The following day, the European Commission weighed into Libertas when the official spokesman of commission president José Manuel Barroso accused Ganley's organisation of double standards. "It ought not to be too much for those who ask transparency from others to be transparent themselves," he said at the daily briefing for EU journalists.

With all the anti-Ganley rhetoric in the air, it was no surprise to meet Minister for European Affairs Dick Roche in the European Parliament last Tuesday. The pugnacious Wicklow TD has declared all-out war on Libertas since the referendum defeat in June, and enlisting pro-European forces to help combat Ganley seems the natural thing to do given Libertas may relaunch as a pan-European group to fight next year's June elections.

But the anti-Ganley hysteria could play into the hands of the media-savvy businessman by allowing him to claim that he has become the target of a pan-European witch-hunt.

There was also a certain irony in the parliament's president Pöttering calling for transparency from Libertas when MEPs still refuse to provide a full and detailed account of their own expenses.

On Thursday the conference of presidents - attended by all the political group leaders - decided to ask the US Congress for help in investigating Ganley.

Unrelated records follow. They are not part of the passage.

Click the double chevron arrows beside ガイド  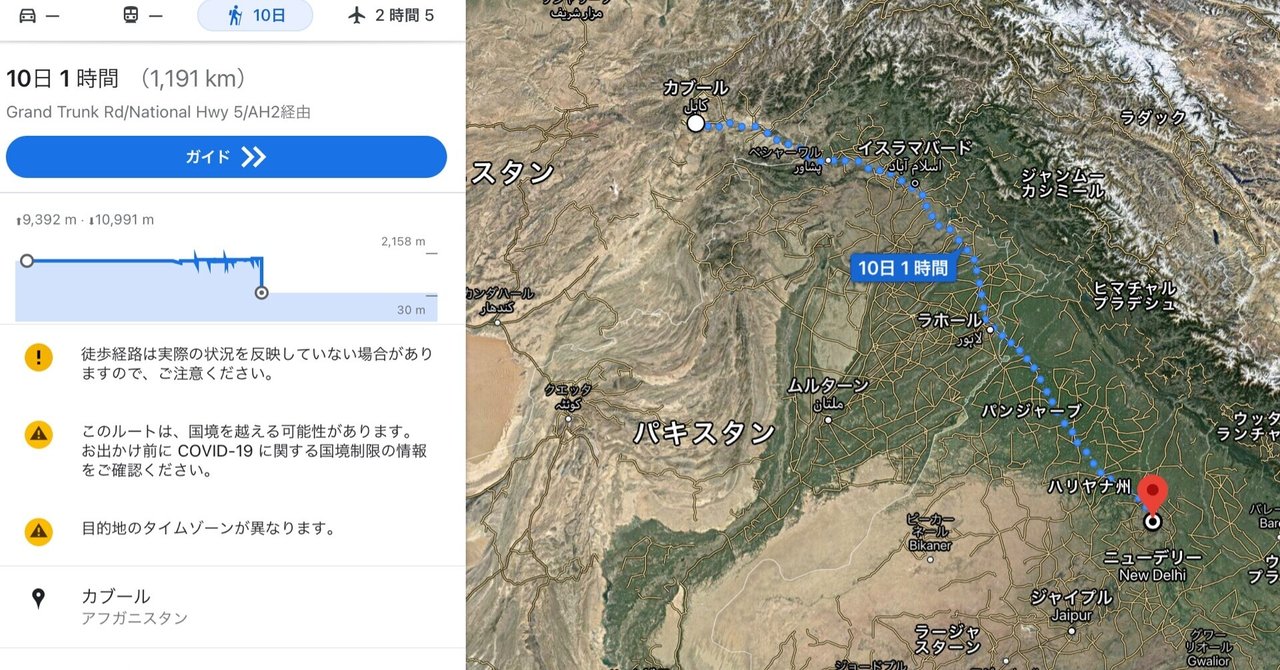click(x=253, y=157)
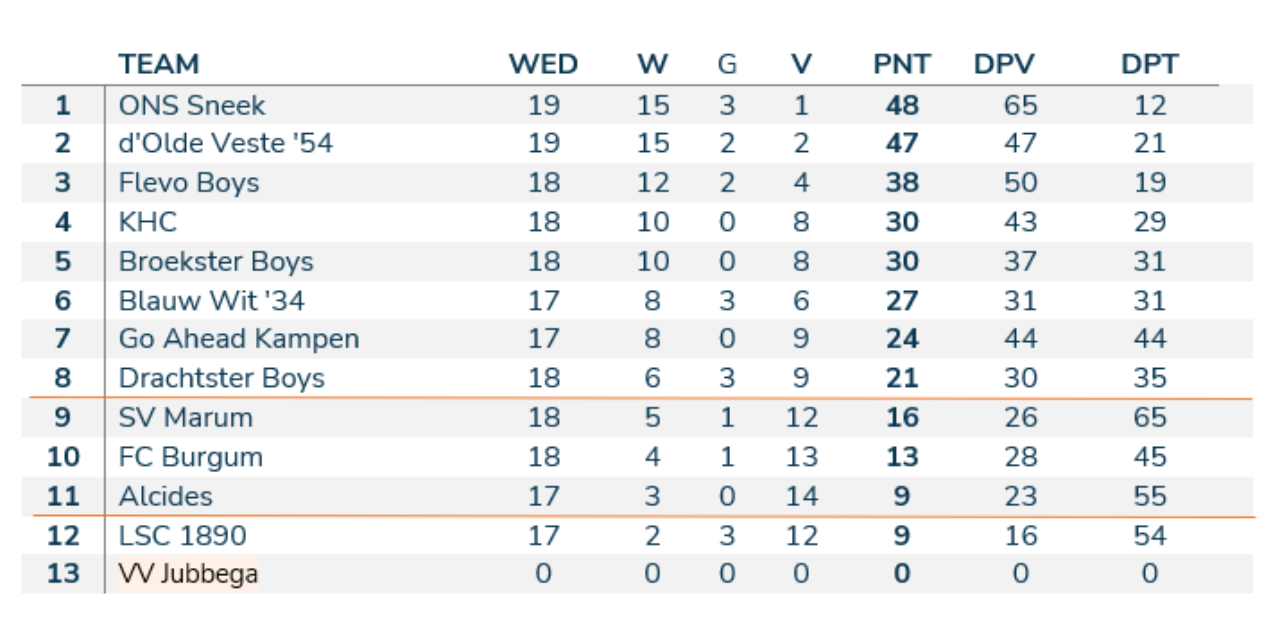Click the FC Burgum team name
This screenshot has width=1280, height=624.
190,457
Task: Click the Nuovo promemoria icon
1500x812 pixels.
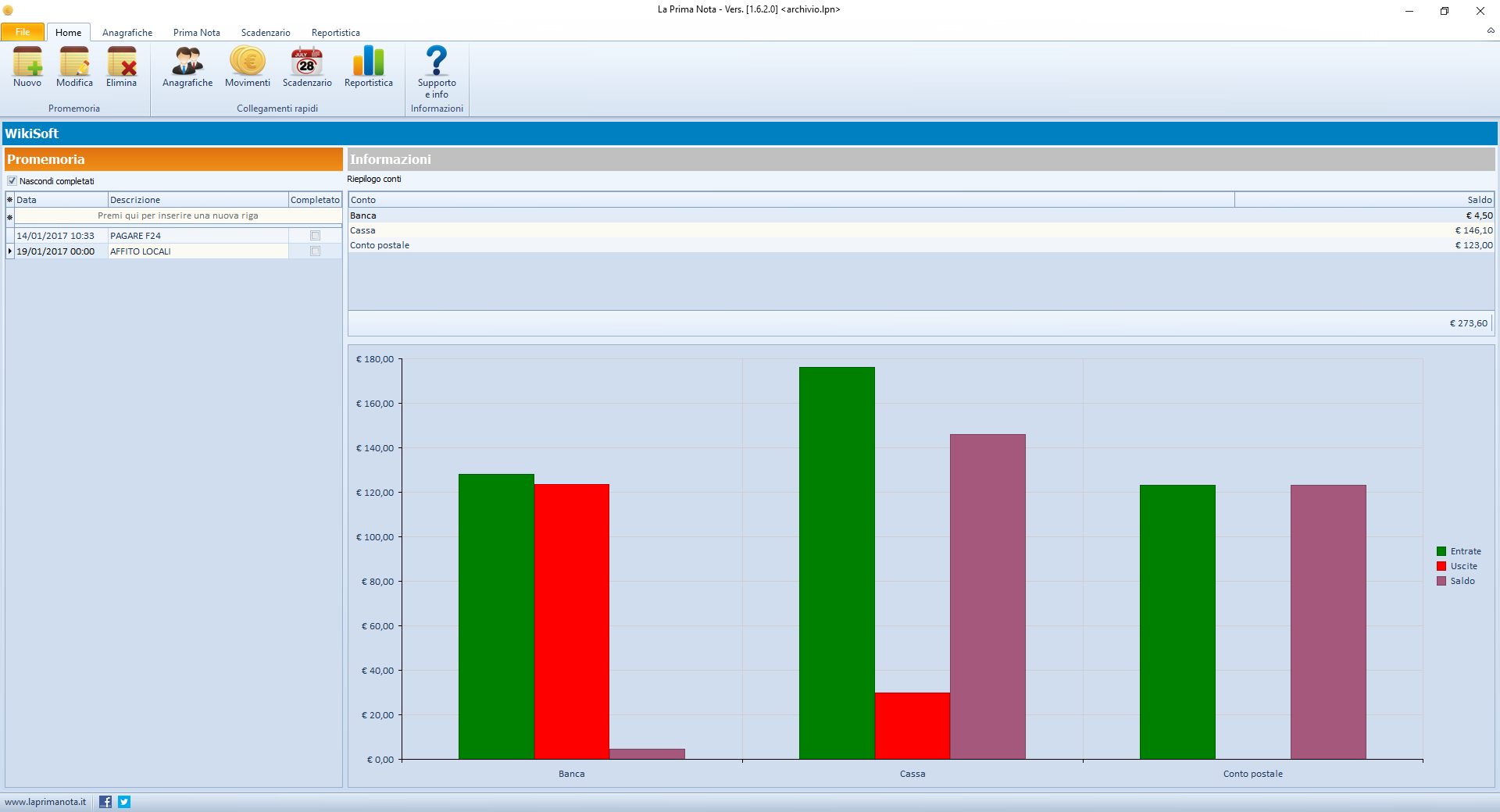Action: point(27,62)
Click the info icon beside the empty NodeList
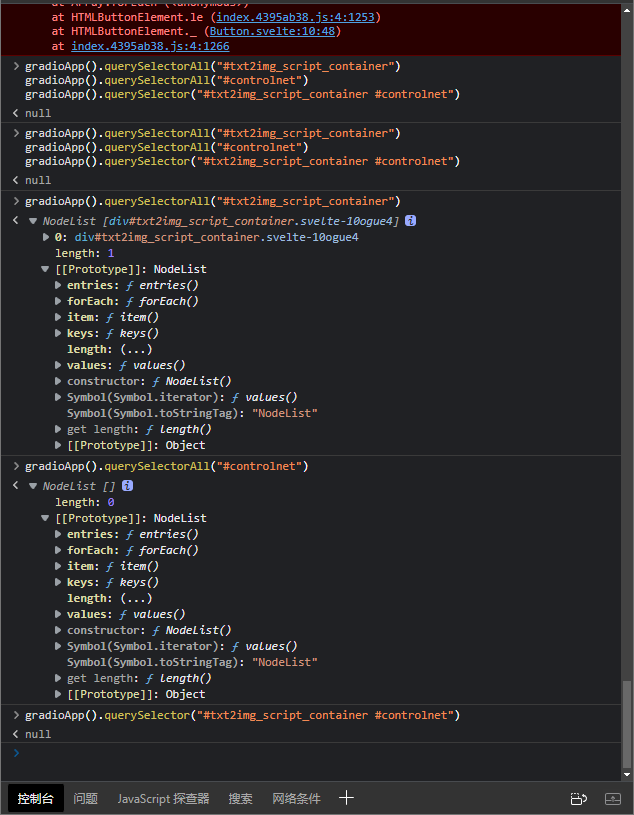The image size is (634, 815). (x=126, y=485)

Liberal leader Graham Watson justified the decision by saying, rather dramatically, that Congress had proved useful in helping to track down the source of IRA financing during the Troubles.

Perhaps, but Ganley has not threatened to blow up the Strasbourg parliament, a move some MEPs might actually support to relieve them of the monthly commute.

It is also rather ludicrous to expect Congress to investigate Ganley at a time when it faces the collapse of the US financial system.

Those who allege that the CIA or Pentagon funnelled money into Libertas to undermine the EU fail to square this with the fact that Washington has been trying to persuade the union to boost its foreign and military presence for years.

Jonathan Evans, a British Tory MEP who chairs the European Parliament's committee on US relations, confided on Friday that he was at a loss to understand the conference of presidents' request to Congress. "Do you Irish not have an appropriate body to investigate the funding issue?" he asked. "You know Congress is quite busy right now."

Evans is right: investigating the funding of Libertas should be an Irish responsibility.

To his credit, Fianna Fáil MEP Brian Crowley, who attends the conference of presidents as leader of the Union for Europe of the Nations (UEN) group, told his colleagues that the Standards in Public Office Commission was the appropriate body to undertake any investigation.

But it seems that Libertas's plan to launch anti-Lisbon candidates across Europe for next June's European elections has spooked pro-European MEPs into making a pre-emptive strike.

As The Irish Times has reported over the past few months, Ganley has questions to answer over the way the Libertas campaign was funded.

But MEPs would be better served challenging his ideas and Libertas's vision for Europe, and leaving the investigation of his finances to the commission.

It is not as if they don't have enough ammunition. Ganley ran a smart referendum campaign by providing a simple, if not always coherent or truthful, message to voters about Lisbon. But he has so far failed to articulate any viable alternative to the Lisbon Treaty or a coherent vision of his own ideology.

At a recent meeting in Brussels, he said he was deeply committed to the EU, yet he has spent the past few months consorting with Eurosceptics such as Czech president Vaclav Klaus. He says he favours the federalist dream of a directly elected EU president, yet rails against European regulation. He wants Georgia to join Nato, so should Ireland join up also?

Surely there is enough meat on the bone here to keep the parliament's misguided MEPs occupied.